Kalau saja Lessin tidak seenaknya, Adora akan baik baik saja. Atas dasar apa dia mencarikannya pacar sedangkan dirinya sama sekali tidak membutuhkan peran itu? Semua perhatian dari Lessin saja sepertinya sudah cukup, melihat teman satu kelasnya pacaran saja rasanya Adora geli dan muak, bagaimana mereka tidak tau malu saling menebar cinta berlebih, bertengkar karena hal sepele dan akhirnya galau karena patah hati. Sungguh, pacaran tidak terselip di list keinginannya.

Apa kabar hubungannya dengan Lessin? Mereka juga bucin satu sama lain.

Melihat Adora menundukan kepalanya semakin dalam, Lessin maju sedikit berniat merangkulnya.

“Balik sana ke kelas! Bentar lagi bel, gua juga masih ada tugas yang belum sempet gua kerjain,” titah Adora melepas rangkulan Lessin serta menyorot garang pada sahabatnya yang linglung tidak paham akan kemarahan Adora.

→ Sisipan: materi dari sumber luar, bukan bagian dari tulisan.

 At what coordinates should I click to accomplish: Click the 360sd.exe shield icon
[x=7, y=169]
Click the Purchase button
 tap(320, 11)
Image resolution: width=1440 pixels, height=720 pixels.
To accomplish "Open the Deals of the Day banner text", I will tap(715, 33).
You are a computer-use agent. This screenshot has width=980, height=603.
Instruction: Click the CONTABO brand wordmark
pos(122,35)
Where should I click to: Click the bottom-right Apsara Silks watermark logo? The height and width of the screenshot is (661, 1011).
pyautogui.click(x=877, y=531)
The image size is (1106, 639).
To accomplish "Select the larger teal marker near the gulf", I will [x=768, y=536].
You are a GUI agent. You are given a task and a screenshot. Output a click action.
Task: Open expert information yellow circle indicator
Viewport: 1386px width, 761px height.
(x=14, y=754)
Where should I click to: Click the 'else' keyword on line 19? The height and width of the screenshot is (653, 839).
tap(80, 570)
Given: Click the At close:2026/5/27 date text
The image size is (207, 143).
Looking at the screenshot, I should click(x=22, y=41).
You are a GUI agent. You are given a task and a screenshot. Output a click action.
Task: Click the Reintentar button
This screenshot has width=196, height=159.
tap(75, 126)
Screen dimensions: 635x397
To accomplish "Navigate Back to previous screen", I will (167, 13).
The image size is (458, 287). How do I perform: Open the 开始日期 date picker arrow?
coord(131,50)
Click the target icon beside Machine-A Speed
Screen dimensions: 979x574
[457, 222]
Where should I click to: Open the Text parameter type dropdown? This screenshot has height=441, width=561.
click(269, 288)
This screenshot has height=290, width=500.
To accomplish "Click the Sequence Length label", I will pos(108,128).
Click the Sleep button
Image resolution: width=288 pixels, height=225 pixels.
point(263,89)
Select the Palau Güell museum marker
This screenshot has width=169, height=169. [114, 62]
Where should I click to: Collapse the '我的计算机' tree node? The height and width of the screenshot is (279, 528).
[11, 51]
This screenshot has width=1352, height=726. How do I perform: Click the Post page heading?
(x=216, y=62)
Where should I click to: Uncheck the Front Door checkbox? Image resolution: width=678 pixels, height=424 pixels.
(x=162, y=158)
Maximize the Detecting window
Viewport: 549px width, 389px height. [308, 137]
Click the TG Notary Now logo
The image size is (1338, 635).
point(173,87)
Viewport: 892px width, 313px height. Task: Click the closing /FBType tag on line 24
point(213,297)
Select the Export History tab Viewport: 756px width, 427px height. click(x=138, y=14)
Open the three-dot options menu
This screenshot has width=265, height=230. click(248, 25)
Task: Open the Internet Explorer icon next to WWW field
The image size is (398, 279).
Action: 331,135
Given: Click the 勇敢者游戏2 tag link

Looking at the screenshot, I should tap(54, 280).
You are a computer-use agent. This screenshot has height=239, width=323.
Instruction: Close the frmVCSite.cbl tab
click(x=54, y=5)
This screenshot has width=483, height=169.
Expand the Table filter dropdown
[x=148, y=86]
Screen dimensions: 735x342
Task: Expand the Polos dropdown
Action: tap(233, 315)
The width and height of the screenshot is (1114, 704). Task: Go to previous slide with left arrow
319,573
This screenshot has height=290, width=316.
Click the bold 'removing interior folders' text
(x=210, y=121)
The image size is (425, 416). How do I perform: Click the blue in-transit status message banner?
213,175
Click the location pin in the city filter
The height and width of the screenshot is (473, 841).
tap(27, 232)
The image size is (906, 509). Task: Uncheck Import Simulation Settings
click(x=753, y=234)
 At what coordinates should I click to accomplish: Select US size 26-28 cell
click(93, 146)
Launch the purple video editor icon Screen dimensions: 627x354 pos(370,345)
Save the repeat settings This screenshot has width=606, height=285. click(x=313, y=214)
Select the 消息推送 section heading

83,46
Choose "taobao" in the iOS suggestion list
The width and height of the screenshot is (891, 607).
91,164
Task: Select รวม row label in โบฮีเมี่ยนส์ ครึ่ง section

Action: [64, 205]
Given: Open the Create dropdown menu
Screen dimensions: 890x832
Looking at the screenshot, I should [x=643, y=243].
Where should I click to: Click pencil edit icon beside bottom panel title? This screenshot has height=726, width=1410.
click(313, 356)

“Tugas apa? Aku yang kerjain.”

“Gak usah! Otak gua masih berfungsi.”

Tidak sengaja netranya menangkap sosok tinggi tegap sedang digandrungi oleh siswa siswi yang berusaha mengejarnya ke mana pun dia pergi, mereka menjerit histeris, masing masing tangannya menenteng buku karya Bayu Febrian dan berteriak minta tanda tangan. Lessin mengerutkan alis saat melihat senyum cantik Adora mengembang leluasa. Bad mood  yang sempat mampir seketika lenyap dengan menyorot antusias kerumunan di ujung sana.